Industry body slams automotive franchising draft

Industry body slams automotive franchising draft
Industry body slams automotive franchising draft

Industry bodies have slammed the government’s automotive franchising draft, suggesting the proposed changes will have “very little effect” on new car dealers.

In a statement released on Monday, the Australian Automotive Dealer Association (AADA) labelled the draft as lacklustre, implying that global manufacturers were taking advantage of the lax conditions.

“Australia’s car dealers need strong regulatory protections, similar to those in force in other advanced countries. Unfortunately, the regulations as drafted will have very little effect on the status quo,” James Voortman, CEO of the AADA said.

“Global car manufacturers are using Australia’s lax regulatory regime to squeeze their dealers and they see our market as an ideal place where they can experiment with alternative distribution models, usually at the expense of dealers. Such behaviour is simply not possible in a country like the United States which does have strong automotive franchise laws.”

The AADA response came just hours after global automotive giant GM revealed plans to axe Aussie car icon Holden, closing dealerships and putting jobs at risk nationwide. While not a direct effect of the release of the automotive franchising draft, Holden’s exit from the Australian market does signal a watershed moment for the domestic industry, which has been under review for some time.

Deconstructing the automotive franchising draft

Since 2019, the federal government has sought to drastically alter regulations pertaining to the industry, with a particular focus on franchised dealerships.

The regulations aim to improve transparency by amending the Franchising Code of Conduct (the Code), and follows the finalisation of a Regulation Impact Statement which considered how best to address dealers’ concerns with their franchising relationships with car manufacturers.

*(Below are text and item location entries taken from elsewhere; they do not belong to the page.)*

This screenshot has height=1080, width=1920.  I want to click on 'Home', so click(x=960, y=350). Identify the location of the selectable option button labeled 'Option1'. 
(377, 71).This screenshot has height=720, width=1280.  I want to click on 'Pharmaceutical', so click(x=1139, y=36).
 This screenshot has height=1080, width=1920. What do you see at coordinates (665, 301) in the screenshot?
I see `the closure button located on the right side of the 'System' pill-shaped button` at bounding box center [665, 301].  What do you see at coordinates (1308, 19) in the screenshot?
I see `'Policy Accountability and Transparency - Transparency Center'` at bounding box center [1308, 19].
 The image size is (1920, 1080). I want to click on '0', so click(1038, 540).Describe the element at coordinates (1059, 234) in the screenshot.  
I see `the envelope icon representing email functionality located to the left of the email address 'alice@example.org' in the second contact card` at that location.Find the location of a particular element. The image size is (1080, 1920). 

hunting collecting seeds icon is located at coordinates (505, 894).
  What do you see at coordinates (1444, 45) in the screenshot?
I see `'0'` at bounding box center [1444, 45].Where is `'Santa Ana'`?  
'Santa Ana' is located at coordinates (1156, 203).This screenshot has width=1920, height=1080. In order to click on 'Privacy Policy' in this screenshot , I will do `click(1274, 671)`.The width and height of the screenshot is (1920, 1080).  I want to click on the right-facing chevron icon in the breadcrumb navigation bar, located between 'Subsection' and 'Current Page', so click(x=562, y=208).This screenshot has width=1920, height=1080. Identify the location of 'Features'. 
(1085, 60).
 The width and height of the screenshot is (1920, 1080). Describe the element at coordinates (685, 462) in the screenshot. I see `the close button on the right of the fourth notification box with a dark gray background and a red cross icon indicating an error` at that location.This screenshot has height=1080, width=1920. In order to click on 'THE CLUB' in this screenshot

Minister for Industry, Science and Technology Karen Andrews said that government was committing to restructuring the Code to better protect automotive franchisees.

“Introducing an automotive specific section to the Franchising Code of Conduct will allow the sector to have tailored requirements, while ensuring it remains consistent with the Franchising Code that is currently under review.

“The franchise sector makes a significant contribution to the Australian economy, and we know when they are supported more jobs are created for hardworking Australians.”

However, while intentions are positive, Voortman said the automotive franchising draft put forward is far from ideal.

“The biggest factor influencing the power imbalance is insecurity of tenure for dealers. It was identified by the ACCC as an issue of concern in its retail market study, but to date it has been left out of the draft regulations,” he said.

“It is so important that these regulations are bolstered before they are finalised, particularly at this time when sales of new cars have been going backwards for 22 months and a number of regional dealerships have had to close their doors.”

The AADA head went on to suggest that fast food franchisees have better operating conditions than car dealers, indicating the issue was more widespread than publicly acknowledged.

“There are dealers in Australia who over the course of many years have invested millions of dollars in facilities, stock and equipment at the behest of manufacturers, only to be given a one-year agreement,” he said.

“To put that into perspective there are fast food franchisees with substantially lower capital investment requirements which are given 20-year agreements by their franchisor.”

Proposed changes

While the government’s automotive franchising draft has come under fire, not only from Voortman and the AADA but the wider dealership industry, the release of the initial amendments is a step towards reform.

Voortman acknowledged that certain aspects of the automotive franchising draft had merit, but further consultation was needed.

“While we acknowledge improvements in end of term obligations, manufacturers are still not required to purchase back the stock which they have compelled their dealers to purchase from them,” he said.

The AADA is advocating for strengthened conditions for new car dealers and franchisees, particularly with regard to dealers being denied warranty payments and manufacturers pressuring dealers to dismiss Australian Consumer Law claims from customers.

The government is accepting submissions and feedback on the automotive franchising draft until 13 March, at which time amendments will enter the finalisation process.